▶ [Extracted entries]
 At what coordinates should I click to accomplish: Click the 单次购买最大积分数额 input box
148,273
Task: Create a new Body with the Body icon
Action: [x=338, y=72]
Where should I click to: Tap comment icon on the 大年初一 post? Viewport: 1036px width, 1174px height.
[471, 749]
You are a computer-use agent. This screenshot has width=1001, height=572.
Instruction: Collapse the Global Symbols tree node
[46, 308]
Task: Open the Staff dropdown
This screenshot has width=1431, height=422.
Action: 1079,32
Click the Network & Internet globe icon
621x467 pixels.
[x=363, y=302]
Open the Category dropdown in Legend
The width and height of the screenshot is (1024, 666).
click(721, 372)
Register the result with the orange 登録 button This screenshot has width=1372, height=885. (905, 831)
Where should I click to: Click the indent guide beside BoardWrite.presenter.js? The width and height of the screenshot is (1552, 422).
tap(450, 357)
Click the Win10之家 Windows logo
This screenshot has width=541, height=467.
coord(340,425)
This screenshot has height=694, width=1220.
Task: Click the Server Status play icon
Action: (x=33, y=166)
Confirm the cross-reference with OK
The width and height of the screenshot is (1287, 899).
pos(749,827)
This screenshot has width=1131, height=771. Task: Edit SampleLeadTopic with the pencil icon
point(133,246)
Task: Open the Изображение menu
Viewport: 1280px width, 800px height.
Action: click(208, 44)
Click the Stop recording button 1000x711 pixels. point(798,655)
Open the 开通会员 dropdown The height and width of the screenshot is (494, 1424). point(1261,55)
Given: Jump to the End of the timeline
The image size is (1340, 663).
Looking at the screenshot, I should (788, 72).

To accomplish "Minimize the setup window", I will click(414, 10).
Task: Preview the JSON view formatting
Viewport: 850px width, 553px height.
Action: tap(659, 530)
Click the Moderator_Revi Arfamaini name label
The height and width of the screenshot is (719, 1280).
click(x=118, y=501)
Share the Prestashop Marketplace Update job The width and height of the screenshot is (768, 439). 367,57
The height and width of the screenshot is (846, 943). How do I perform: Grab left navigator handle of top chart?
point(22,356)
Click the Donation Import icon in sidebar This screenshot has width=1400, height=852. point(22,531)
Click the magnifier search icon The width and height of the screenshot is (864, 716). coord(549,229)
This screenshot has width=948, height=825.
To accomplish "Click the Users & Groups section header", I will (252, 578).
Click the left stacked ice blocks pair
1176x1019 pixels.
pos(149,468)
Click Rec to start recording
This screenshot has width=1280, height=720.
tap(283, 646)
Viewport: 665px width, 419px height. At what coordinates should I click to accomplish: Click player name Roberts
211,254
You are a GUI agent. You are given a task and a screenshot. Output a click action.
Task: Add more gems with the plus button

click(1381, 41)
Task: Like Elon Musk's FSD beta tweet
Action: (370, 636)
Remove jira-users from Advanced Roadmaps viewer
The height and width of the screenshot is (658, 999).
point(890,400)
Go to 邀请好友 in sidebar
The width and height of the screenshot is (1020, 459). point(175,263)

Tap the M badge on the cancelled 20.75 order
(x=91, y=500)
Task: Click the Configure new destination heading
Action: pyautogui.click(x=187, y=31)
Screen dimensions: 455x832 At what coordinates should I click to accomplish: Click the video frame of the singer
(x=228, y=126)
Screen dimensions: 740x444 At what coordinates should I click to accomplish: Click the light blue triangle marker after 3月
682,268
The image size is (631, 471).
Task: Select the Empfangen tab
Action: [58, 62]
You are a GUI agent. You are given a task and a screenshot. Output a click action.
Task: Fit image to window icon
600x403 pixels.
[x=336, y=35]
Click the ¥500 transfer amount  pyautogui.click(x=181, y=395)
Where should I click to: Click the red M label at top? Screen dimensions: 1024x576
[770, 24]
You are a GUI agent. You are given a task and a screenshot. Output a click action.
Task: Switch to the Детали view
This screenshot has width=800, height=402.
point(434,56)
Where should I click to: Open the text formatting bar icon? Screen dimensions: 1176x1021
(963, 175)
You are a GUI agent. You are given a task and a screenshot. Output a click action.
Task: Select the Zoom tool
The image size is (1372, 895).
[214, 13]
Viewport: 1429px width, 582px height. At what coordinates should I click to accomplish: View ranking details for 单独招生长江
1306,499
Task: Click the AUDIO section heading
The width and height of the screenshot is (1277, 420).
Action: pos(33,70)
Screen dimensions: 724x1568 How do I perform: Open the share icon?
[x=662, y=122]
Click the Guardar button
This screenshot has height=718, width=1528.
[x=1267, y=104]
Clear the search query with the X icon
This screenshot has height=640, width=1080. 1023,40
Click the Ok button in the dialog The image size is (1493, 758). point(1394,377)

▶ [Exercise requirements] Return every record exactly as it was given.

▶ [Response below]
 At what coordinates should I click to accomplish: Click the 单次购买最大积分数额 input box
148,273
Task: Create a new Body with the Body icon
Action: [x=338, y=72]
Where should I click to: Tap comment icon on the 大年初一 post? Viewport: 1036px width, 1174px height.
[471, 749]
You are a computer-use agent. This screenshot has width=1001, height=572.
Instruction: Collapse the Global Symbols tree node
[46, 308]
Task: Open the Staff dropdown
This screenshot has width=1431, height=422.
Action: 1079,32
Click the Network & Internet globe icon
621x467 pixels.
[x=363, y=302]
Open the Category dropdown in Legend
The width and height of the screenshot is (1024, 666).
click(721, 372)
Register the result with the orange 登録 button This screenshot has width=1372, height=885. (905, 831)
Where should I click to: Click the indent guide beside BoardWrite.presenter.js? The width and height of the screenshot is (1552, 422).
tap(450, 357)
Click the Win10之家 Windows logo
This screenshot has width=541, height=467.
coord(340,425)
This screenshot has height=694, width=1220.
Task: Click the Server Status play icon
Action: (x=33, y=166)
Confirm the cross-reference with OK
The width and height of the screenshot is (1287, 899).
pos(749,827)
This screenshot has width=1131, height=771. Task: Edit SampleLeadTopic with the pencil icon
point(133,246)
Task: Open the Изображение menu
Viewport: 1280px width, 800px height.
Action: click(208, 44)
Click the Stop recording button 1000x711 pixels. point(798,655)
Open the 开通会员 dropdown The height and width of the screenshot is (494, 1424). point(1261,55)
Given: Jump to the End of the timeline
The image size is (1340, 663).
Looking at the screenshot, I should (788, 72).

To accomplish "Minimize the setup window", I will click(414, 10).
Task: Preview the JSON view formatting
Viewport: 850px width, 553px height.
Action: tap(659, 530)
Click the Moderator_Revi Arfamaini name label
The height and width of the screenshot is (719, 1280).
click(x=118, y=501)
Share the Prestashop Marketplace Update job The width and height of the screenshot is (768, 439). 367,57
The height and width of the screenshot is (846, 943). How do I perform: Grab left navigator handle of top chart?
point(22,356)
Click the Donation Import icon in sidebar This screenshot has width=1400, height=852. point(22,531)
Click the magnifier search icon The width and height of the screenshot is (864, 716). coord(549,229)
This screenshot has width=948, height=825.
To accomplish "Click the Users & Groups section header", I will (252, 578).
Click the left stacked ice blocks pair
1176x1019 pixels.
pos(149,468)
Click Rec to start recording
This screenshot has width=1280, height=720.
tap(283, 646)
Viewport: 665px width, 419px height. At what coordinates should I click to accomplish: Click player name Roberts
211,254
You are a GUI agent. You are given a task and a screenshot. Output a click action.
Task: Add more gems with the plus button

click(1381, 41)
Task: Like Elon Musk's FSD beta tweet
Action: (370, 636)
Remove jira-users from Advanced Roadmaps viewer
The height and width of the screenshot is (658, 999).
point(890,400)
Go to 邀请好友 in sidebar
The width and height of the screenshot is (1020, 459). point(175,263)

Tap the M badge on the cancelled 20.75 order
(x=91, y=500)
Task: Click the Configure new destination heading
Action: pyautogui.click(x=187, y=31)
Screen dimensions: 455x832 At what coordinates should I click to accomplish: Click the video frame of the singer
(x=228, y=126)
Screen dimensions: 740x444 At what coordinates should I click to accomplish: Click the light blue triangle marker after 3月
682,268
The image size is (631, 471).
Task: Select the Empfangen tab
Action: [58, 62]
You are a GUI agent. You are given a task and a screenshot. Output a click action.
Task: Fit image to window icon
600x403 pixels.
[x=336, y=35]
Click the ¥500 transfer amount  pyautogui.click(x=181, y=395)
Where should I click to: Click the red M label at top? Screen dimensions: 1024x576
[770, 24]
You are a GUI agent. You are given a task and a screenshot. Output a click action.
Task: Switch to the Детали view
This screenshot has width=800, height=402.
point(434,56)
Where should I click to: Open the text formatting bar icon? Screen dimensions: 1176x1021
(963, 175)
You are a GUI agent. You are given a task and a screenshot. Output a click action.
Task: Select the Zoom tool
The image size is (1372, 895).
[214, 13]
Viewport: 1429px width, 582px height. At what coordinates should I click to accomplish: View ranking details for 单独招生长江
1306,499
Task: Click the AUDIO section heading
The width and height of the screenshot is (1277, 420).
Action: pos(33,70)
Screen dimensions: 724x1568 How do I perform: Open the share icon?
[x=662, y=122]
Click the Guardar button
This screenshot has height=718, width=1528.
[x=1267, y=104]
Clear the search query with the X icon
This screenshot has height=640, width=1080. 1023,40
Click the Ok button in the dialog The image size is (1493, 758). point(1394,377)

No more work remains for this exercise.